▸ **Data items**

# # #

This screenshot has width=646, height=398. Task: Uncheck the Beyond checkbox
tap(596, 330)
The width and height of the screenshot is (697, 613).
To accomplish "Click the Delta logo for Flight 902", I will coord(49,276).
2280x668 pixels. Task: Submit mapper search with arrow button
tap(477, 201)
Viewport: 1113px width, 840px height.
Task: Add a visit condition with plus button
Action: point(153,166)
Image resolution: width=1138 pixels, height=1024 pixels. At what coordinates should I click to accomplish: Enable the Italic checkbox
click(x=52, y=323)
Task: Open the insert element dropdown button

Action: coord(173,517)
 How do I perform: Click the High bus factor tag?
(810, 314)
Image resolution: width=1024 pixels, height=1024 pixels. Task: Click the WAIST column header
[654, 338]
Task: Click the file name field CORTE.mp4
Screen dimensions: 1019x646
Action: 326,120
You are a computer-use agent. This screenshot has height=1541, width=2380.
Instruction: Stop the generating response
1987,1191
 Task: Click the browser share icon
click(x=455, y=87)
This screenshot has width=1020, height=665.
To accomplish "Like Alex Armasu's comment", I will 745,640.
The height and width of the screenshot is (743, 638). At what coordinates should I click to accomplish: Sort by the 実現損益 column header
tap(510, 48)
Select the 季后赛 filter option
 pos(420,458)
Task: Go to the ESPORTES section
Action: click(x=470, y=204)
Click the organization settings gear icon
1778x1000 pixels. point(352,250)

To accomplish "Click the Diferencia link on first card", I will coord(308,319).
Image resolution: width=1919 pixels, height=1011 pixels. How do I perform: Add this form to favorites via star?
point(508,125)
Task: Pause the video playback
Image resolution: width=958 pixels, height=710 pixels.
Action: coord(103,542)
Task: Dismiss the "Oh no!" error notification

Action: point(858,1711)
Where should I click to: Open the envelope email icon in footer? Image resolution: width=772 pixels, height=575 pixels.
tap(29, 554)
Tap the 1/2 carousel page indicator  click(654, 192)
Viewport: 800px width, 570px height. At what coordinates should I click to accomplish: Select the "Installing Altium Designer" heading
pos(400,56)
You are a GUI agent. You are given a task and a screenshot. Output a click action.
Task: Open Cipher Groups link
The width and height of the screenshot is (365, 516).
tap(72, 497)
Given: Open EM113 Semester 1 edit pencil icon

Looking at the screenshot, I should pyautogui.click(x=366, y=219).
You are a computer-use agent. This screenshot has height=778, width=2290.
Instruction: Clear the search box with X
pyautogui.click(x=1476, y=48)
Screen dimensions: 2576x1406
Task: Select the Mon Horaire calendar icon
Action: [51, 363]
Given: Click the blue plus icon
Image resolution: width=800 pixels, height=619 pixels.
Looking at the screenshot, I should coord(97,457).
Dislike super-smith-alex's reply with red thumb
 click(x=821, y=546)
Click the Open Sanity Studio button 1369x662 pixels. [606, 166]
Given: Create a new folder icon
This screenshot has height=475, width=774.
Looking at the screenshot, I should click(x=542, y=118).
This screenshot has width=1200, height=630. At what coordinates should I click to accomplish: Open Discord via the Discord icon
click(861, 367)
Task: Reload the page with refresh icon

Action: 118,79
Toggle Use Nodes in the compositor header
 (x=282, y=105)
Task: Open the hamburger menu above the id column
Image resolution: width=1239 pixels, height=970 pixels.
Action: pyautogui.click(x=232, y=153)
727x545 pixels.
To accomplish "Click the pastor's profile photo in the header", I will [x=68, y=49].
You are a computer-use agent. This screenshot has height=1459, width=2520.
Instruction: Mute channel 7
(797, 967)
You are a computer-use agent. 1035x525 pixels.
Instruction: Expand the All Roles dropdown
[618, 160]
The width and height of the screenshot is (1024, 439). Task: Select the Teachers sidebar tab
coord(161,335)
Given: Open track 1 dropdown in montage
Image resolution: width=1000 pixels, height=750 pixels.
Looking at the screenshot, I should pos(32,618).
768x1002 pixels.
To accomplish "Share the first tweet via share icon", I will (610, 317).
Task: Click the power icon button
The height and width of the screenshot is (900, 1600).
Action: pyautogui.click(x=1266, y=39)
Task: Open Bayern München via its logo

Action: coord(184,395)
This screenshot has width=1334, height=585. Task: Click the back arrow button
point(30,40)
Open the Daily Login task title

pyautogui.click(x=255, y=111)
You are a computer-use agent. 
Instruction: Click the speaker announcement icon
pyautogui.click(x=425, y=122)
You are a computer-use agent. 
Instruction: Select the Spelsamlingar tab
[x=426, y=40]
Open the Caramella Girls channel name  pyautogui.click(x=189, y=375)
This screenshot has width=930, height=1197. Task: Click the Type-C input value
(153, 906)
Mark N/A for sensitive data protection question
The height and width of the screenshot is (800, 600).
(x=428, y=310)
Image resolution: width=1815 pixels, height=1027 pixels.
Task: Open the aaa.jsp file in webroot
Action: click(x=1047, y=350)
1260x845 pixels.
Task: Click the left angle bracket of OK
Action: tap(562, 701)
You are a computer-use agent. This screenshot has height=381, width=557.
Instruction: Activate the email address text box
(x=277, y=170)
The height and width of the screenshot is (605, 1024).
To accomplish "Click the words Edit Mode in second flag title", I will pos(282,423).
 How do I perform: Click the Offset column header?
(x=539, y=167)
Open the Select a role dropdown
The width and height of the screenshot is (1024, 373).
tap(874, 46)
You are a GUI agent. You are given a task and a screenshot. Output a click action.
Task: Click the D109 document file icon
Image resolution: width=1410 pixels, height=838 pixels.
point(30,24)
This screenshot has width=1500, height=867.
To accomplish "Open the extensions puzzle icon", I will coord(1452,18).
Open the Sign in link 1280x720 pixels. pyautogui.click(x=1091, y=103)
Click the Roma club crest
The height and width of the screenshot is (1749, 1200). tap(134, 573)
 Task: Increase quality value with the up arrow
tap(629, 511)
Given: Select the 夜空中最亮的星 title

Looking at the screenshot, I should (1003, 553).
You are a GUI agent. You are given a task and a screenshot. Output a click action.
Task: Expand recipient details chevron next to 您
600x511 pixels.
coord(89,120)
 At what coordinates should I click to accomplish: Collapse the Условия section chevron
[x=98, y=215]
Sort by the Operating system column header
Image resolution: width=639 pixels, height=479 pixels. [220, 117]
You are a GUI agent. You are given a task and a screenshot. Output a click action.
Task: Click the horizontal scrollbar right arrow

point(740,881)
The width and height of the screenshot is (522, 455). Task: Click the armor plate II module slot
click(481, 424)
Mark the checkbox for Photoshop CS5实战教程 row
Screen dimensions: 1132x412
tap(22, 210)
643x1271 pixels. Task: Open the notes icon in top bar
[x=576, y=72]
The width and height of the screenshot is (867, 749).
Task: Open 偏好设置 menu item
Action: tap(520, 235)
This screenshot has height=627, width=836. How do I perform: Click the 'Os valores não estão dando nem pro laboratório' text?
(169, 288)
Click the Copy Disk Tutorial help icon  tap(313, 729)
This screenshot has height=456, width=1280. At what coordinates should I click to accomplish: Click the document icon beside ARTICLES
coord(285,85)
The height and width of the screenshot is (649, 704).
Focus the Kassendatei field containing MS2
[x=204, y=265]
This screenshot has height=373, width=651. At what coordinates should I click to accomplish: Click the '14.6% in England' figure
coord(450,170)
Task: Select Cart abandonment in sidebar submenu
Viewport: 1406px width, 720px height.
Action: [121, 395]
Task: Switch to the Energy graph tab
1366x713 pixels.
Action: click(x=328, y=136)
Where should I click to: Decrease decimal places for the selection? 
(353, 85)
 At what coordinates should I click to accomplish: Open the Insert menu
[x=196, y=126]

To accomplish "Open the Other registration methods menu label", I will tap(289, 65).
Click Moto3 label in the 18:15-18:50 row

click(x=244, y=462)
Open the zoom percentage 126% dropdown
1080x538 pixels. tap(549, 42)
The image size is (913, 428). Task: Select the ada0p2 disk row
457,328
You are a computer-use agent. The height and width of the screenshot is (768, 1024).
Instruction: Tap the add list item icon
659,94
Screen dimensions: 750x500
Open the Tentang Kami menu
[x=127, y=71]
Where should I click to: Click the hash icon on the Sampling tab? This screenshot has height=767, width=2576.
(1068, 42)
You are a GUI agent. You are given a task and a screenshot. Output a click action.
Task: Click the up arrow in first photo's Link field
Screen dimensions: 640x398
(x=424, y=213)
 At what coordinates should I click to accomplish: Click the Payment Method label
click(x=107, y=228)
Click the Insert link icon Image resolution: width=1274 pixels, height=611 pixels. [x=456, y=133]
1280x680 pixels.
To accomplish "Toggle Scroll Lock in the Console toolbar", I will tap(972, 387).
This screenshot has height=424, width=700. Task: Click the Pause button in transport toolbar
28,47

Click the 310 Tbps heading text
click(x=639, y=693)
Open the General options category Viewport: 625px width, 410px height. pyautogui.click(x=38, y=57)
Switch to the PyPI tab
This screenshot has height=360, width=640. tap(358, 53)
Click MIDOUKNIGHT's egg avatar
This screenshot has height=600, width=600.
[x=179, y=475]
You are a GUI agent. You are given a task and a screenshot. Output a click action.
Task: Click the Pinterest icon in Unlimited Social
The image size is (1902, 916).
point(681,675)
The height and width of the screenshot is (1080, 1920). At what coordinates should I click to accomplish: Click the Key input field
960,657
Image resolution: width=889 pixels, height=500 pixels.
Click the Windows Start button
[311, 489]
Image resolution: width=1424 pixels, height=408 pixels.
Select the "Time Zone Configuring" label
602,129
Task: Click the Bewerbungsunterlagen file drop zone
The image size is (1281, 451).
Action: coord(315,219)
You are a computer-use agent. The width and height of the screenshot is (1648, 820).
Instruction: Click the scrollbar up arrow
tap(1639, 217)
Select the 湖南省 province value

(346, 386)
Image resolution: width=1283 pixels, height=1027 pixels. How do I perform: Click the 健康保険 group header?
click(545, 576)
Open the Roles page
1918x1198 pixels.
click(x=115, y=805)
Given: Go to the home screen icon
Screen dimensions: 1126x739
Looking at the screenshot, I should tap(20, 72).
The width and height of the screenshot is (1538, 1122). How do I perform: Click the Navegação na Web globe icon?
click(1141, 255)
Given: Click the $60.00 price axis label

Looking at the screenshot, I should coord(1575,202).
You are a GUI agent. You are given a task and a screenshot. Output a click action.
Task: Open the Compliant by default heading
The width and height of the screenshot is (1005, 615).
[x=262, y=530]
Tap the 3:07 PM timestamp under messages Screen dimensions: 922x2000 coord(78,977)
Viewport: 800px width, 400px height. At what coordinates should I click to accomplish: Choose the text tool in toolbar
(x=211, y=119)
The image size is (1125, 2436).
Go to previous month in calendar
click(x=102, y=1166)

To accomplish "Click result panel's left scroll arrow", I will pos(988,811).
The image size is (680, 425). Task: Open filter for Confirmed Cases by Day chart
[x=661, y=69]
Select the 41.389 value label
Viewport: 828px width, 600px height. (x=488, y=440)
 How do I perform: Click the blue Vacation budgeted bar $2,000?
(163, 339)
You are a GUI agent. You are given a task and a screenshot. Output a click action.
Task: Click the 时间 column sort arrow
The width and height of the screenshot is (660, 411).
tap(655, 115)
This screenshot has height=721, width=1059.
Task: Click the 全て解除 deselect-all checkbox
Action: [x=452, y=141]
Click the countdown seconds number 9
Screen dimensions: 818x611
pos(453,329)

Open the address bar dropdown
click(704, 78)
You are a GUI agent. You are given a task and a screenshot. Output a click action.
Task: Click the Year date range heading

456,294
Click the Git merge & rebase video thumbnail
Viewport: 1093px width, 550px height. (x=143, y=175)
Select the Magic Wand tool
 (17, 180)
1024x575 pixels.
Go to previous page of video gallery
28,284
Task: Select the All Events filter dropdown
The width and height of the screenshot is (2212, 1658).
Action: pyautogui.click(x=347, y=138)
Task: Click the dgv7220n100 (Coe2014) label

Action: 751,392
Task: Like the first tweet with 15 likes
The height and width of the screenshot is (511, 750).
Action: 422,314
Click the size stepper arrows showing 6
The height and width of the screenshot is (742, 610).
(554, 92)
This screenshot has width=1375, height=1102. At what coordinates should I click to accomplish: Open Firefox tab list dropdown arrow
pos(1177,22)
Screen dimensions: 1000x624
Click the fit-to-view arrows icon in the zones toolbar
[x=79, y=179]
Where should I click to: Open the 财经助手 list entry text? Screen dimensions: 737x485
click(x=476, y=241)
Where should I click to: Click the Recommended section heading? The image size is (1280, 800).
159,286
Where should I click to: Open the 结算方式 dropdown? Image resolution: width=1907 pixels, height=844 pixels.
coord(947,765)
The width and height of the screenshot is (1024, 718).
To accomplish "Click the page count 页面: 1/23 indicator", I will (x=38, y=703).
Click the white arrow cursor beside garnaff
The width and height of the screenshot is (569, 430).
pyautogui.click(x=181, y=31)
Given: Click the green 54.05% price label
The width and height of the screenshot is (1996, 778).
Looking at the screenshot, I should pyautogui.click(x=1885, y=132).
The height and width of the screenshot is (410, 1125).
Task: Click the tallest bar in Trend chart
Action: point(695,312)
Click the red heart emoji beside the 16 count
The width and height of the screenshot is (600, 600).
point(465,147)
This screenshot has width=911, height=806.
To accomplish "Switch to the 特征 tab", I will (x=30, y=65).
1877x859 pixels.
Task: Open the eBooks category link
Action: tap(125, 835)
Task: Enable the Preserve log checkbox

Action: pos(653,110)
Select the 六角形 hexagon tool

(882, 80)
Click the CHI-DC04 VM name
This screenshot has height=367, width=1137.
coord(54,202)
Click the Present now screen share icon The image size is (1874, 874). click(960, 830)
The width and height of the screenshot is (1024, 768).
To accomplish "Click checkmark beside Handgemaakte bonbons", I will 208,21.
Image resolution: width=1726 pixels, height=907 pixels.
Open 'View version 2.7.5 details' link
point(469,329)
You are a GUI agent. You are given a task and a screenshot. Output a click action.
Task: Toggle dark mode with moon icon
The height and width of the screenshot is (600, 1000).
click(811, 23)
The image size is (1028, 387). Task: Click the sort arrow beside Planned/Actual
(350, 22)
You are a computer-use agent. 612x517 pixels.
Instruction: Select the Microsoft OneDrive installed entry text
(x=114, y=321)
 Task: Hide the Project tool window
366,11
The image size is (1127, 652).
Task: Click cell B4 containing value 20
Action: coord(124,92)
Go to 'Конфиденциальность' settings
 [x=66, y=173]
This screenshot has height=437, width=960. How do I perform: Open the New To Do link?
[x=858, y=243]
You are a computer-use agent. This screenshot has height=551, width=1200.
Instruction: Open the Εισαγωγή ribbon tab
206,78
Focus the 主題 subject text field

# # #

Among the entries above, the line containing "Task: Reload the page with refresh icon", the line containing "has height=1459, width=2520.", and all lines between them are to be restated word for word; nothing else belongs in the reply.

Task: Reload the page with refresh icon

Action: 118,79
Toggle Use Nodes in the compositor header
 (x=282, y=105)
Task: Open the hamburger menu above the id column
Image resolution: width=1239 pixels, height=970 pixels.
Action: pyautogui.click(x=232, y=153)
727x545 pixels.
To accomplish "Click the pastor's profile photo in the header", I will [x=68, y=49].
You are a computer-use agent. This screenshot has height=1459, width=2520.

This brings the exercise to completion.